Given these guidelines, we decided to use the Google Gemini Live API to handle the application's voice components. It would initiate the phone call, listen for the answer, and record it into the dashboard. We utilized Google Gemini Code Assist to construct a base framework for the web app. When you use AI for initial app development, the most critical component is laying out in detail the app's purpose and all the features you want it to include. This gives you a strong base to work from to tweak the application through manual or AI-driven updates.
We brought the code into Google Antigravity (our IDE) and prepared for deployment. However, even with our specific guidelines, additional code corrections were needed. These revolved around the WebSocket connection between Gemini and Twilio (our platform for making the outbound call). While AI did an excellent job creating the plumbing of the application, it was vital for our team to understand the underlying code in order to make specific changes to bring the application online.

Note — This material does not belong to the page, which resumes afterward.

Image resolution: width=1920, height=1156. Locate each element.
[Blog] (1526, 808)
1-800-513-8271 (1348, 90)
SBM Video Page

For hosting, we utilized Google Cloud Run, which integrates seamlessly with Antigravity. Using the IDE's console, we pushed updates (via containers) directly to Cloud Run. This abstracted away much of the complexity of container hosting, giving us scalability without the management overhead.
With the application online, we went through a phase of user acceptance testing and made further adjustments to refine the app. The simple workflow established earlier allowed changes to be made extremely quickly and reduced the time between feedback and application updates.
The result
By choosing the right problem for AI to address and scoping the solution to a specific outcome, we delivered the application with extremely fast time-to-value. The project's end result was a simple, highly effective AI application designed to check pharmacy supplies. In a real-world deployment, this type of solution would save clinicians time and resources during the workday and meaningfully improve patient care.
Conclusion
WWT builds AI healthcare solutions like this for customers around the globe. World Wide Technology's healthcare practice partners with health systems, life sciences organizations and payers to modernize clinical, operational and digital foundations across the full technology lifecycle. Combining deep clinical expertise—including MD and PhD advisors—with advanced engineering, WWT helps healthcare organizations design and scale solutions across AI and data, digital experience, cloud infrastructure, cybersecurity and interoperability. Our approach is grounded in real-world care delivery, enabling organizations to move from strategy to execution while improving patient and clinician experience, strengthening resilience and accelerating innovation at enterprise scale.
In this scenario, our expertise across both the technical components of cloud and AI and our experience in the healthcare vertical enabled the project's success. We believe it's vital to have experts on both these fronts to deliver impactful enterprise solutions in today's market. The extraordinary pace of technological change will likely continue, and our culture of innovation keeps our customers on the cutting edge, delivering AI solutions with real business outcomes.